◆ **EXERCISE INSTRUCTIONS**: Keep only the lines of the data below that contain "Remove", and copy them.

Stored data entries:
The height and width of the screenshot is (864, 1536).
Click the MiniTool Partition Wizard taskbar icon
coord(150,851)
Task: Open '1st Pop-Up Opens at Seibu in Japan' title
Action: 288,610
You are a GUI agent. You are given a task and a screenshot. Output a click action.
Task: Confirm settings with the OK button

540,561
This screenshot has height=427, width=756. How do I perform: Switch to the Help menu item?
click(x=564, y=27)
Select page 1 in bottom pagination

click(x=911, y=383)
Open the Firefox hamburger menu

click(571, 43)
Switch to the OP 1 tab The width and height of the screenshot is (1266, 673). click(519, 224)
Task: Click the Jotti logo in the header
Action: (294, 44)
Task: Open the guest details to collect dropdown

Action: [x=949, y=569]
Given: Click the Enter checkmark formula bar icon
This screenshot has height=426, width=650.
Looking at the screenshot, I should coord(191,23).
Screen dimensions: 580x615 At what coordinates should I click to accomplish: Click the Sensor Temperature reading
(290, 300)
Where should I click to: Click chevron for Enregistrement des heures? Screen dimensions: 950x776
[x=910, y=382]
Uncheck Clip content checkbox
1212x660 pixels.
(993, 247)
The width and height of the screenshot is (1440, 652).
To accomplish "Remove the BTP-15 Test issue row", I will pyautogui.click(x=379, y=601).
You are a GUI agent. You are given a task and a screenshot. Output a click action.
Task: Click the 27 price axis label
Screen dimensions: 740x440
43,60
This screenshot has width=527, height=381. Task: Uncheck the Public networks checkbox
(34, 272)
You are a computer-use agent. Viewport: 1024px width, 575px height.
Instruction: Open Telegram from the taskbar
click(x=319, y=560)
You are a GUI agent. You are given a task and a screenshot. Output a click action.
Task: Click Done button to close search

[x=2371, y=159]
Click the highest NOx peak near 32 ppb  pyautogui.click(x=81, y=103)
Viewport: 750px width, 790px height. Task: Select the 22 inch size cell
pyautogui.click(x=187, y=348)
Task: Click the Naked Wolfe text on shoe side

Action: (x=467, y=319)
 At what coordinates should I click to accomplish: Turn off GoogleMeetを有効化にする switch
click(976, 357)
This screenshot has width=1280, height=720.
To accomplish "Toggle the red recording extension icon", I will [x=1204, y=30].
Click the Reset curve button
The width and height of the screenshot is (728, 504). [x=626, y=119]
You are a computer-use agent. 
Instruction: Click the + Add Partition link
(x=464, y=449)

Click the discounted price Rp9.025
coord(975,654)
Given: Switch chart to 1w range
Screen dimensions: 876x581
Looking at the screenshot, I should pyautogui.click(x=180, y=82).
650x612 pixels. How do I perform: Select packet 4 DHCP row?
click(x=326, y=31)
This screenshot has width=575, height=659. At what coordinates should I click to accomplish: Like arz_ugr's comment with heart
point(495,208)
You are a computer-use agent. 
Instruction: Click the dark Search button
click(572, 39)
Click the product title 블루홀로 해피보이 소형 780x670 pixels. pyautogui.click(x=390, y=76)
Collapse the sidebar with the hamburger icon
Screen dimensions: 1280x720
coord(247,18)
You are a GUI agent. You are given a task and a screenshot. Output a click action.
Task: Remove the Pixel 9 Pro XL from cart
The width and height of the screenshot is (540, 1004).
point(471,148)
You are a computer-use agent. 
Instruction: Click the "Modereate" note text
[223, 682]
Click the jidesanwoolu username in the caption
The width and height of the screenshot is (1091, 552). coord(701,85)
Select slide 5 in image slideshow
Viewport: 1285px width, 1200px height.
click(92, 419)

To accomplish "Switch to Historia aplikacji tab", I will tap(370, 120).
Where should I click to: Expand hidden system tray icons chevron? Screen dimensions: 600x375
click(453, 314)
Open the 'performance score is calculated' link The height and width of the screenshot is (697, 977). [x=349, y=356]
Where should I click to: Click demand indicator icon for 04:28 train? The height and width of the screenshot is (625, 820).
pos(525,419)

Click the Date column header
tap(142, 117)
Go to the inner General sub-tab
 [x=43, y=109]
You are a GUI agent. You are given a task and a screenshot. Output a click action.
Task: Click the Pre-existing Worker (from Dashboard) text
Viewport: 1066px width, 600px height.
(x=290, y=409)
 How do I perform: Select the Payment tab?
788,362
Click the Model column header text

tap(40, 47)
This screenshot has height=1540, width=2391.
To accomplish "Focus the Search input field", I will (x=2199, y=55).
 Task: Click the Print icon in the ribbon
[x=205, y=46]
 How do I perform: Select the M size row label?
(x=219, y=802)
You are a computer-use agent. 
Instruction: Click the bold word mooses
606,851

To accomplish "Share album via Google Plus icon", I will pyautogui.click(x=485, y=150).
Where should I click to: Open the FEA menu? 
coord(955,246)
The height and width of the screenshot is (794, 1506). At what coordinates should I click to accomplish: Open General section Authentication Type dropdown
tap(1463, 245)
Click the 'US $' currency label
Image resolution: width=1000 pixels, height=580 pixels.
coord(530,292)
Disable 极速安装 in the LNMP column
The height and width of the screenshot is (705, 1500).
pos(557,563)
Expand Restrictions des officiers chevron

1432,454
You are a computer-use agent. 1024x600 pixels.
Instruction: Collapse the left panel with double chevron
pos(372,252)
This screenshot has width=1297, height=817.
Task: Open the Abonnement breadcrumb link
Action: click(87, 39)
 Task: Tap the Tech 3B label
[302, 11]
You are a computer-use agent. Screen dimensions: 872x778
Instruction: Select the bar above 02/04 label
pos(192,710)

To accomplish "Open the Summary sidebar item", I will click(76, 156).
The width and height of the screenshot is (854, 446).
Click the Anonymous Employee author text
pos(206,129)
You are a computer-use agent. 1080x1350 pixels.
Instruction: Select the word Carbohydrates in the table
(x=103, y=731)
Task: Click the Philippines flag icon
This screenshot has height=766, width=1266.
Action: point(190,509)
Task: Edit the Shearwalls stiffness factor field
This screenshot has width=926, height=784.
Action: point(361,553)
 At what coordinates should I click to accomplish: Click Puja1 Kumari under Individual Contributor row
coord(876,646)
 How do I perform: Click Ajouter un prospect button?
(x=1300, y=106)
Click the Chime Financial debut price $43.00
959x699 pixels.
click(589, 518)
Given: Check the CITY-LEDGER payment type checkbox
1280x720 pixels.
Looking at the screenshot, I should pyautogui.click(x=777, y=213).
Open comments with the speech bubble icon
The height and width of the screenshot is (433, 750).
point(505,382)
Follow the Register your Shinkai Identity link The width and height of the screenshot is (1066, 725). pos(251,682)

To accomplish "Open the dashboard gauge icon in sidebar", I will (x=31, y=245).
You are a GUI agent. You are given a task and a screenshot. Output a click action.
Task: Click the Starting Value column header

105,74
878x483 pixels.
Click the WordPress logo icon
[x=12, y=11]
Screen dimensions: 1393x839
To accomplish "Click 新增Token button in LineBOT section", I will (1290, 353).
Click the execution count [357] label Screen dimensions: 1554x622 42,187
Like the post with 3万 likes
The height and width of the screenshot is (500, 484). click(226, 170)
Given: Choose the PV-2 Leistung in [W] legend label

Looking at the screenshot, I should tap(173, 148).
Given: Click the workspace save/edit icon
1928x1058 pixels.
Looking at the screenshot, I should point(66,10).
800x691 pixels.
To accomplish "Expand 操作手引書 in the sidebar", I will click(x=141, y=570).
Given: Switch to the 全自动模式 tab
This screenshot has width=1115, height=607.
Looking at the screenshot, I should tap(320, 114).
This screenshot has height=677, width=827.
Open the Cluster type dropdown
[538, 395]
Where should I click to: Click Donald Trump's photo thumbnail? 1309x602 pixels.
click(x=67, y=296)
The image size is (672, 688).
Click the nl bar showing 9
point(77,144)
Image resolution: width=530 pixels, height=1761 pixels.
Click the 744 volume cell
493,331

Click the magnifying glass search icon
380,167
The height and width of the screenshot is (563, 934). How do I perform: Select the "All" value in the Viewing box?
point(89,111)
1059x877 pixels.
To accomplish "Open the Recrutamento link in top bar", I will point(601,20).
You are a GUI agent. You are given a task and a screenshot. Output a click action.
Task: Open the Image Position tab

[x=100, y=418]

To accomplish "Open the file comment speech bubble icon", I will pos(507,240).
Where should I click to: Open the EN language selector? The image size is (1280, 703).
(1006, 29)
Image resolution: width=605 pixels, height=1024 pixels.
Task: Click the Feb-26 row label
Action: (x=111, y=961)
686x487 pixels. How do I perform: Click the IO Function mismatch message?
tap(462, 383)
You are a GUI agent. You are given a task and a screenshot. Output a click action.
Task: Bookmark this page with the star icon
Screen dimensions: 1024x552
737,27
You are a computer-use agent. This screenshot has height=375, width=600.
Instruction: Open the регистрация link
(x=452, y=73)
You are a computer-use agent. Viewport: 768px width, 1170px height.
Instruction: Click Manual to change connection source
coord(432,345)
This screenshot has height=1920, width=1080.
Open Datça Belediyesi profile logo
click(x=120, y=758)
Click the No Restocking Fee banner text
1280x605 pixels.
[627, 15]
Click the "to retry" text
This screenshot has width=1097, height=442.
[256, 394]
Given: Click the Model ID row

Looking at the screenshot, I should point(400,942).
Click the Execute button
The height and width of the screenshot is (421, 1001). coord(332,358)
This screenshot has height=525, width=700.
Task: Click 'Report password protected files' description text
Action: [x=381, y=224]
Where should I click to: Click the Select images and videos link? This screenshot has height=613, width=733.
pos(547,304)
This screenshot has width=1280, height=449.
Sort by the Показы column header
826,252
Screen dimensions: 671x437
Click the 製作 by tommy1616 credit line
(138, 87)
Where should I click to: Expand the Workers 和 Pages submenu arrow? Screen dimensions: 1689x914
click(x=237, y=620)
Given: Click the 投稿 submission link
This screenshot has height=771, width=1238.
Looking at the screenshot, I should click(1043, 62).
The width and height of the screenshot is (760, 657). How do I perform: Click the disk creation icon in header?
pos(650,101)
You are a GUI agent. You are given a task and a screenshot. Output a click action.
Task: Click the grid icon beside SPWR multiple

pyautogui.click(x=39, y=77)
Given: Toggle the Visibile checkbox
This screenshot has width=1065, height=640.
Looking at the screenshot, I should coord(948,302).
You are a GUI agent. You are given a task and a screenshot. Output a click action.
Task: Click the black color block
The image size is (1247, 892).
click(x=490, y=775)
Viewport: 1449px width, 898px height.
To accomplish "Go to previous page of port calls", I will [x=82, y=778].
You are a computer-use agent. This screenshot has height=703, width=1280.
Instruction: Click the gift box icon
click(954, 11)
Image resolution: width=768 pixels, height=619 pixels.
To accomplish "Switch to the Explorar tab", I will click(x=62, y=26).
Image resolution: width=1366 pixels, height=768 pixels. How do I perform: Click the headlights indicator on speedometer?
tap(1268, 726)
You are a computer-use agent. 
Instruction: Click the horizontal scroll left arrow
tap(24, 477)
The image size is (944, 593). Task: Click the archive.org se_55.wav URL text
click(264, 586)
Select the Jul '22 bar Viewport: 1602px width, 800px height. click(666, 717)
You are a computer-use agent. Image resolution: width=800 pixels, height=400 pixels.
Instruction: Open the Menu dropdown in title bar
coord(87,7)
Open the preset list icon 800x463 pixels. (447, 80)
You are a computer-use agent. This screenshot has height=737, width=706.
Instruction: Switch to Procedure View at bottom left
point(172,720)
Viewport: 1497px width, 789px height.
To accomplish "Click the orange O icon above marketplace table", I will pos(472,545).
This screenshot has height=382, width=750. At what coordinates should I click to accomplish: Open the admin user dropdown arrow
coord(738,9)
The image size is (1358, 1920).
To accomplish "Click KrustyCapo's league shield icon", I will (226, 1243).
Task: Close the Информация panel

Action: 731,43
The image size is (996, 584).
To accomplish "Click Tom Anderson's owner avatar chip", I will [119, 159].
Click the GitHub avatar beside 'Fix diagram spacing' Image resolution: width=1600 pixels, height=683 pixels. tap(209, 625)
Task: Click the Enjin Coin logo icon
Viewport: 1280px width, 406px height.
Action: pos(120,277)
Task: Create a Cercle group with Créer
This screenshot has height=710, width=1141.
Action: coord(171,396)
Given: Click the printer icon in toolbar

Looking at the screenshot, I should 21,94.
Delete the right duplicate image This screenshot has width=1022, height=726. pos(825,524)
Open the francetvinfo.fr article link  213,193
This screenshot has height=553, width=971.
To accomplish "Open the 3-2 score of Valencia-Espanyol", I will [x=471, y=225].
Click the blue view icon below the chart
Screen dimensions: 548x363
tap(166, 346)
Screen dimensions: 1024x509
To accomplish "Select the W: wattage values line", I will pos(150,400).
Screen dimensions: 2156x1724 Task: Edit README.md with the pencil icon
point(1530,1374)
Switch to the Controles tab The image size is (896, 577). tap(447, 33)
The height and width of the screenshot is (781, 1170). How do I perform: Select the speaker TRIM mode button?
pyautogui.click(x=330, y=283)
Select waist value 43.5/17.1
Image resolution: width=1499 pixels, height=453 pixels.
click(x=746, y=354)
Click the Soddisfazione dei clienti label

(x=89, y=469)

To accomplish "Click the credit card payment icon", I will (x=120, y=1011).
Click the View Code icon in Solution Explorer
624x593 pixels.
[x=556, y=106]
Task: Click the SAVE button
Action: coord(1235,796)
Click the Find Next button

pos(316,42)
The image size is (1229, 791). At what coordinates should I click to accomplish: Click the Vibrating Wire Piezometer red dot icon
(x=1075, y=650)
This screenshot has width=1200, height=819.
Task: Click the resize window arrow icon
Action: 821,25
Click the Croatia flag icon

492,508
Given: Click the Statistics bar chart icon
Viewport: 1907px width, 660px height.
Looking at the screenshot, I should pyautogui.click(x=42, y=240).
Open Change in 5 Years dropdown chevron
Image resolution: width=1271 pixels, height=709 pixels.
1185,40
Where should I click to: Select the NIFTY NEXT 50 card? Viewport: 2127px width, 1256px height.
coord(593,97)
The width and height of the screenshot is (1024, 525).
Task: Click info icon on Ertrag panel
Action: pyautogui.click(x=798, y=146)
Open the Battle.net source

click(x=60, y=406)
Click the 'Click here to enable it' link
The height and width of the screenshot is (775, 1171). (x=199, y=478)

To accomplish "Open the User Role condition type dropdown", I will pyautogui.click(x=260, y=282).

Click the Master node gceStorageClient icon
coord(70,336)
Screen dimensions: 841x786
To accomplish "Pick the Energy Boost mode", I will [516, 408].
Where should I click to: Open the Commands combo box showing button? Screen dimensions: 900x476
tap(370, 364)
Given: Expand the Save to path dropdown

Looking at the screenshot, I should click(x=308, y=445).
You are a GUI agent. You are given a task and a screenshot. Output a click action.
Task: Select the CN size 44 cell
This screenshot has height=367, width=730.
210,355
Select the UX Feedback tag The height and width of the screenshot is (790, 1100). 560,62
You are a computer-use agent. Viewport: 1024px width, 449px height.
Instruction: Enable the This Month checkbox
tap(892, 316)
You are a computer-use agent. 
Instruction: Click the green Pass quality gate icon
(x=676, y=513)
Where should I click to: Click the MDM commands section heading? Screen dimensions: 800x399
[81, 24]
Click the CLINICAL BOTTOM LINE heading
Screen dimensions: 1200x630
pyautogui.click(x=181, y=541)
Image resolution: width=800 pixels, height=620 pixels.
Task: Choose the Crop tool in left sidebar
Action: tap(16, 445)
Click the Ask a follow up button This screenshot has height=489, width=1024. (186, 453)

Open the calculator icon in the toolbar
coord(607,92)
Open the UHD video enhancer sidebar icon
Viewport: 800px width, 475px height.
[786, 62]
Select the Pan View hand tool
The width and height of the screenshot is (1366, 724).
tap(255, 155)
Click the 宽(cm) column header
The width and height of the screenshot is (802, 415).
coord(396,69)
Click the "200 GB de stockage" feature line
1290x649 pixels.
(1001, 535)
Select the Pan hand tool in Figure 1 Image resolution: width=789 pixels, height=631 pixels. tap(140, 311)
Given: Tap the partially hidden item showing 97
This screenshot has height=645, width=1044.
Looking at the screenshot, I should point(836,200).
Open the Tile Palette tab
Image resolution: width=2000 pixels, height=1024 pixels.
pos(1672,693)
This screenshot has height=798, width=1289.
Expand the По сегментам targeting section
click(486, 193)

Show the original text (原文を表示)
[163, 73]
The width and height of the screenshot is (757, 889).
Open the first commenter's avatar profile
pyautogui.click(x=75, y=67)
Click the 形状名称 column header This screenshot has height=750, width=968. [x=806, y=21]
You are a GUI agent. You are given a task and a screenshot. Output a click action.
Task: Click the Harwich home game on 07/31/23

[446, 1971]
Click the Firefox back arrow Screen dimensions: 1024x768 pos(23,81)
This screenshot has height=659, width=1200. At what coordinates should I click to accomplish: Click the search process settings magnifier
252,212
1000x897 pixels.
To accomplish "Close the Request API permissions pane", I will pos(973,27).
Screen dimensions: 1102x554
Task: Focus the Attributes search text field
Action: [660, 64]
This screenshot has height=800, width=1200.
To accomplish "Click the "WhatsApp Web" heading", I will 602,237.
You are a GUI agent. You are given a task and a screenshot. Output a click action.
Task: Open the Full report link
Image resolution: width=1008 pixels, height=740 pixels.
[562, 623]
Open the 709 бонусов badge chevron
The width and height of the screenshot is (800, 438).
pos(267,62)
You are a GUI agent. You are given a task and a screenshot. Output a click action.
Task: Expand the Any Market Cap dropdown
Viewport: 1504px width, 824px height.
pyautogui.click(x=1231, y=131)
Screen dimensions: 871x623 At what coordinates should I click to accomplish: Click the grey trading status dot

◆ **TASK ANSWER**:
To accomplish "Remove the BTP-15 Test issue row", I will pyautogui.click(x=379, y=601).
Task: Remove the Pixel 9 Pro XL from cart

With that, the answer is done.